Геннадий повернулся на другой бок, подставив Петру спину.
— Сказал, что ты пийшов ужинать, — буркнул он после небольшой паузы. — Ложись спать, — И натянул на голову одеяло.
Но Петр не ложился, сидел, опустив голову на грудь, о чем-то задумавшись. Потом тряхнул головой, словно отгоняя наваждение, и повернулся ко мне!
— А ты ее видел?
— Вчера, — ответил я.
— И как ее голова? — Он не скрывал иронии. — Прошла?
Я, чтобы успокоить его, прикинулся простачком.
— Наверное. Я видел ее вечером.
— Не скучала без меня? — В его чуть прищуренных глазах сквозило подозрение.
— Слез, во всяком случае, не лила.
— Верно, — согласился Петр и протопал в одной туфле ко мне. — Не будем мы с ней жить, — с сожалением сказал он, опускаясь на кровать. — Не понимаем друг друга. И детей у нас нет.
— Возьмите в детдоме.
— Она доказывает, что сама родить может. Пока на словах. И на деле грозится. — Он испытующе глянул на меня. — Может, и докажет.
Это было уж слишком.
— Ну, знаете… На эту тему с женой говорите, а мне устраивать допрос постыдитесь.
Петр посидел еще немного молча, потом похлопал меня по плечу.
— Не обижайся. Это я так.
И поплелся к своей кровати.
КТО ВИНОВАТ?
Таким я помнил сочинского Петра.
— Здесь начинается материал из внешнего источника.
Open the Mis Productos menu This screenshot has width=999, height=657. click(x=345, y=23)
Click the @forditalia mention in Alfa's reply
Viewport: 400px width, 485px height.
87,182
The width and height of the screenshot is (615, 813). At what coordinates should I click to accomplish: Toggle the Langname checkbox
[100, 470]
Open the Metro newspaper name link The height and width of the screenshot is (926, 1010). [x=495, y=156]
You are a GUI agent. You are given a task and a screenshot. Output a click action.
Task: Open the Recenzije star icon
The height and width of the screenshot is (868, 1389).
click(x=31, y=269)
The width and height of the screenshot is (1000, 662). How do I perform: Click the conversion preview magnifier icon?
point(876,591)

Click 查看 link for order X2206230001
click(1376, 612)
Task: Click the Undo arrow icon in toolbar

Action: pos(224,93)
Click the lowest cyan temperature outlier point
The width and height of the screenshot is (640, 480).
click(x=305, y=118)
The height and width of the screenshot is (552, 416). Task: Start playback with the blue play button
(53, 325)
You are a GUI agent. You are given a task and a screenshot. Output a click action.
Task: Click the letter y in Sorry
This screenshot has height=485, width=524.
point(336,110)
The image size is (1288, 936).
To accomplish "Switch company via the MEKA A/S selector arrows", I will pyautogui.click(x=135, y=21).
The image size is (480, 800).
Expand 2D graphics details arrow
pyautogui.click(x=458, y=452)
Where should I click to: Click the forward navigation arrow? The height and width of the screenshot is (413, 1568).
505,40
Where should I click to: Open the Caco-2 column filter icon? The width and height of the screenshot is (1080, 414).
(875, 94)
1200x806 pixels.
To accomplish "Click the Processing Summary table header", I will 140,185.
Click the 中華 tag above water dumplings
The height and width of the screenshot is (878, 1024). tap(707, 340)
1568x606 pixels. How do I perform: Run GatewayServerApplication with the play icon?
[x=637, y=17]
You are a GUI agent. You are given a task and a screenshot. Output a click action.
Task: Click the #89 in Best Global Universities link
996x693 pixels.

Но там мы были на равных, здесь же передо мной стоял представитель вышестоящего штаба, инспектор, которому поручено расследовать причину гибели моего подчиненного. И он отлично понимал, какую ответственность на него возложили, и держался с подобающим достоинством. Объясниться нам в «симпатии» друг к другу помешал приход Синицына.
— Зачем тебе понадобились мои расчеты? — грозно спросил он у Ганжи.
— Мне приказано забрать все, что имеет отношение к полетам, — подчеркнуто твердо ответил Ганжа.
— Они никакого отношения к полетам не имеют. Это мое, личное.
— Личное хранится дома. А я забрал бумаги в секретной части.
— Я их там оставил, чтобы не таскать с собой. Сейчас они мне нужны.
— Нам тоже.
— Я не успел их закончить. Теперь есть время.
— Скажите, а не мог Октавин ваш этот маневр испытать на практике?
Это уже походило на допрос, и Синицын побагровел.
— Мог. — Полковник выдержал паузу. — Если бы знал о нем.
— Все равно, вернуть я вам ничего не могу, — категоричным тоном заключил Ганжа и скрестил на груди руки, давая понять, что разговор окончен.
Синицын круто повернулся и пошел из кабинета.
— Вот такие пироги, — усмехнулся Ганжа. — Только что орден получил, а тут такое…
Он открыл сейф и стал рыться в бумагах, видимо озаренный какой-то идеей.
Вернулся Мельников. «Что-то он больно часто делает разминки», — подумалось мне. Скорее всего, снова ходил уточнять что-то. Эта старая лиса себе на уме и, видно, идет к цели иным путем.